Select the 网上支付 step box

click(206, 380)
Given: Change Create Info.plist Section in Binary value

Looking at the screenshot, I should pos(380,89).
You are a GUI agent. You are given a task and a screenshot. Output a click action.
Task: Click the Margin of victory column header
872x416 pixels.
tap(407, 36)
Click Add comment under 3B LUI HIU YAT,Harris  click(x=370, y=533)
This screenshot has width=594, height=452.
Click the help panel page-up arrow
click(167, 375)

* * *

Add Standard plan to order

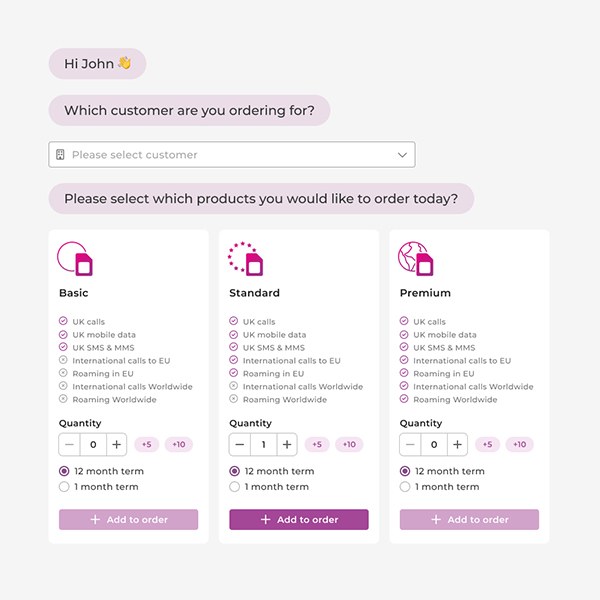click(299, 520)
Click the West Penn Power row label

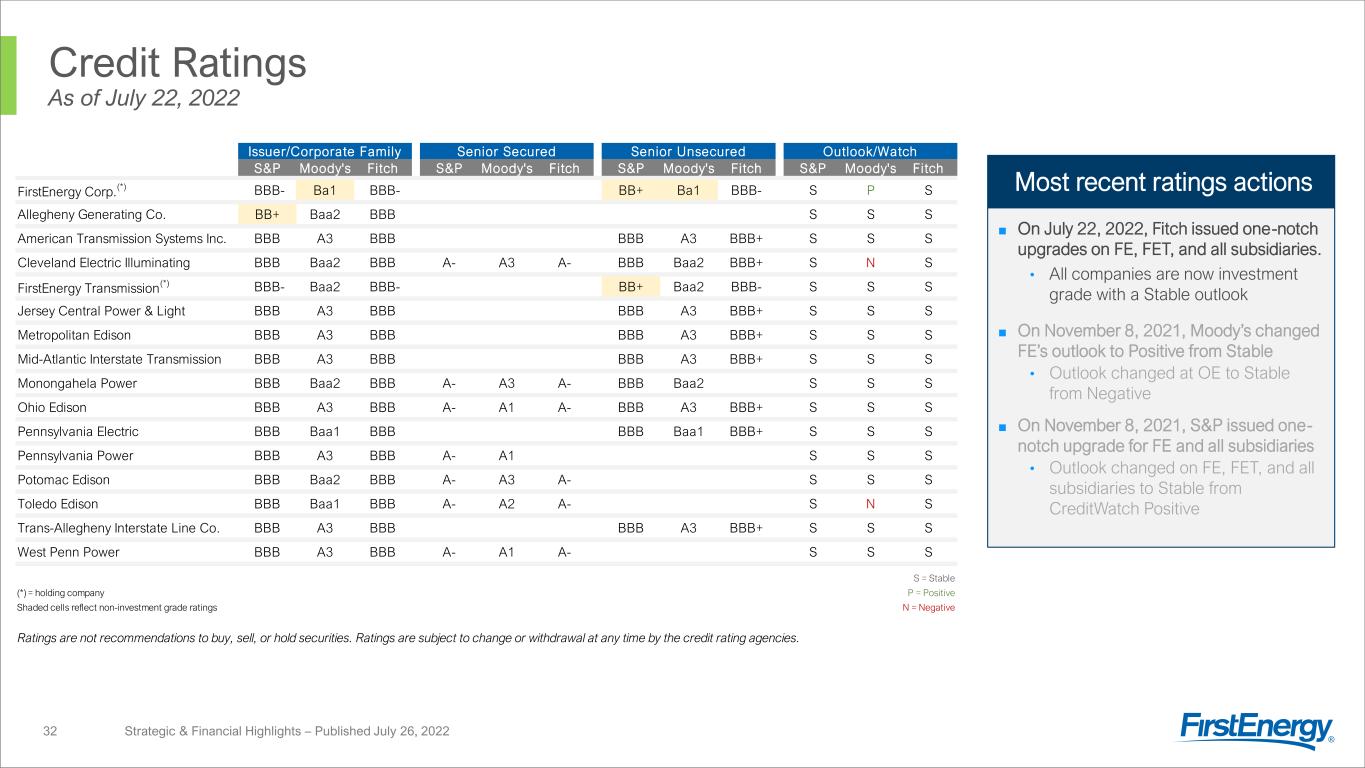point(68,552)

WORK REQUEST:
In the data above, find the line with "Given: Change Create" and the line with "Click Add comment". Retype both, plus every line between them, exactly.

ANSWER SECTION:
Given: Change Create Info.plist Section in Binary value

Looking at the screenshot, I should pos(380,89).
You are a GUI agent. You are given a task and a screenshot. Output a click action.
Task: Click the Margin of victory column header
872x416 pixels.
tap(407, 36)
Click Add comment under 3B LUI HIU YAT,Harris  click(x=370, y=533)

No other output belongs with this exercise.